- [Source records]

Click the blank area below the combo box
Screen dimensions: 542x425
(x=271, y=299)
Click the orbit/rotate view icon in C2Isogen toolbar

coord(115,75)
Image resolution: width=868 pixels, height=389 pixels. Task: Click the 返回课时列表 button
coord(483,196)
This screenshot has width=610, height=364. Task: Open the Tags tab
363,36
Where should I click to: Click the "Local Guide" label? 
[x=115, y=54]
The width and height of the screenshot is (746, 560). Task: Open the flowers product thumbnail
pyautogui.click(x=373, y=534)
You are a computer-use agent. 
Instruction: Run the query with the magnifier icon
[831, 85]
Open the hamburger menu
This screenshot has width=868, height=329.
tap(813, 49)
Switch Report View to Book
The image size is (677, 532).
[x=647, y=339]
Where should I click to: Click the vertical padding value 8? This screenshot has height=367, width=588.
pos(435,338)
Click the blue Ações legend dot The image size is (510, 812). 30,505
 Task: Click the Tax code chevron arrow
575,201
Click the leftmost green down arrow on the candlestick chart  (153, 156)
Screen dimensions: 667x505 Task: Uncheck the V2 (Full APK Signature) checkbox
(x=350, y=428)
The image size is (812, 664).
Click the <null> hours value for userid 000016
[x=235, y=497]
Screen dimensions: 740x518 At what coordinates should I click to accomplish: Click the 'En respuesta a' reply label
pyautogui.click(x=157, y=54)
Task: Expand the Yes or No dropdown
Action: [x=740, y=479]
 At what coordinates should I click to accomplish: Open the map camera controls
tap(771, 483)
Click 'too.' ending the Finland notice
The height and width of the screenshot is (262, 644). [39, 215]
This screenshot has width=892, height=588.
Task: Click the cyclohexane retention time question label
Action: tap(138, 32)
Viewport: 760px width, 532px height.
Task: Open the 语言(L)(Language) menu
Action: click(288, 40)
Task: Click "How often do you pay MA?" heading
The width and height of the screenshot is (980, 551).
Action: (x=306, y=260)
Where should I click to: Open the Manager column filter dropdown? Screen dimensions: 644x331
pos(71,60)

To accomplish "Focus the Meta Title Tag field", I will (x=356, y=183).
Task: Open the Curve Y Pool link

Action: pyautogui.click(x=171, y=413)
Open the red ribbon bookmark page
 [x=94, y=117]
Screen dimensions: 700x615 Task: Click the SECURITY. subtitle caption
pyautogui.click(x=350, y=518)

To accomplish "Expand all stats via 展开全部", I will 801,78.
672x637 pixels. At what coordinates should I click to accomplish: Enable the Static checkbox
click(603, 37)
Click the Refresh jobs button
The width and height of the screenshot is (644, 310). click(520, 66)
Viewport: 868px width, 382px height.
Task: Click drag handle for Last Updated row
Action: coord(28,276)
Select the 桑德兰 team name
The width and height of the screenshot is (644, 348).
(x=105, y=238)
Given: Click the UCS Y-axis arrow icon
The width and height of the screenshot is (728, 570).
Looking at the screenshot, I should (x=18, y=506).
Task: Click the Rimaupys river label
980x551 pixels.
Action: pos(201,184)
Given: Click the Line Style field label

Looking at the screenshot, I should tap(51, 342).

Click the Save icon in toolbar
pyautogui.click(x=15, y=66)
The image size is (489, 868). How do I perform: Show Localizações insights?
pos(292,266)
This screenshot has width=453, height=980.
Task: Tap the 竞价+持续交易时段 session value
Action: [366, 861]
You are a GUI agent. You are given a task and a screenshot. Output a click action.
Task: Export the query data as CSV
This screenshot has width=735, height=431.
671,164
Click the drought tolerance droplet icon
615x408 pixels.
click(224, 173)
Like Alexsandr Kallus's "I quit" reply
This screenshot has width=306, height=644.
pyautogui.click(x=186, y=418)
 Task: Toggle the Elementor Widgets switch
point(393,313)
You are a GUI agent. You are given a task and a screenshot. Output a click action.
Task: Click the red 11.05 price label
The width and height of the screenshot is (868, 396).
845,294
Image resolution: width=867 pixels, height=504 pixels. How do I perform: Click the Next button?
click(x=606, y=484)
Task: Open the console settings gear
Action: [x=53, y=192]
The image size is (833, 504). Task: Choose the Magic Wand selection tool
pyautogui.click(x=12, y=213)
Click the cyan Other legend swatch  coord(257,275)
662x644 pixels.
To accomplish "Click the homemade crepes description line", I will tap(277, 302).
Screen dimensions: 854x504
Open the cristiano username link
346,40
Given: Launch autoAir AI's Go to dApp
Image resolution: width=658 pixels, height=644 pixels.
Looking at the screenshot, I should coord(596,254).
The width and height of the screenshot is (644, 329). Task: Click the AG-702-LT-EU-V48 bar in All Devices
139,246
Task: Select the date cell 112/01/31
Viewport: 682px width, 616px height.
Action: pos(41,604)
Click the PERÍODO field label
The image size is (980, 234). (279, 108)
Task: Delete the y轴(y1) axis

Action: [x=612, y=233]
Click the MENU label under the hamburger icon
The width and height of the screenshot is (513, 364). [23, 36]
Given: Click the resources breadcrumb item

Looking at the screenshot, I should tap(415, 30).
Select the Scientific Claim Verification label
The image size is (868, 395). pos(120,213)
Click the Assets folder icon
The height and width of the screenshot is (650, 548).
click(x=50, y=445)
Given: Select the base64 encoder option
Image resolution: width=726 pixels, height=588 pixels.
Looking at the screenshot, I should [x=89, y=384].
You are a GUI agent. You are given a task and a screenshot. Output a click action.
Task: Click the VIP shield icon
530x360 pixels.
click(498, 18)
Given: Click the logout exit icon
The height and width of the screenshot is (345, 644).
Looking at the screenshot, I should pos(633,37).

- [Task item]
Send back exactly the lines of the listing above starting at the one with "Task: Click the Rimaupys river label" and ending at the one with "Task: Export the query data as CSV", inclusive, and no others.

- [Task solution]
Task: Click the Rimaupys river label
980x551 pixels.
Action: pos(201,184)
Given: Click the Line Style field label

Looking at the screenshot, I should tap(51, 342).

Click the Save icon in toolbar
pyautogui.click(x=15, y=66)
The image size is (489, 868). How do I perform: Show Localizações insights?
pos(292,266)
This screenshot has width=453, height=980.
Task: Tap the 竞价+持续交易时段 session value
Action: [366, 861]
You are a GUI agent. You are given a task and a screenshot. Output a click action.
Task: Export the query data as CSV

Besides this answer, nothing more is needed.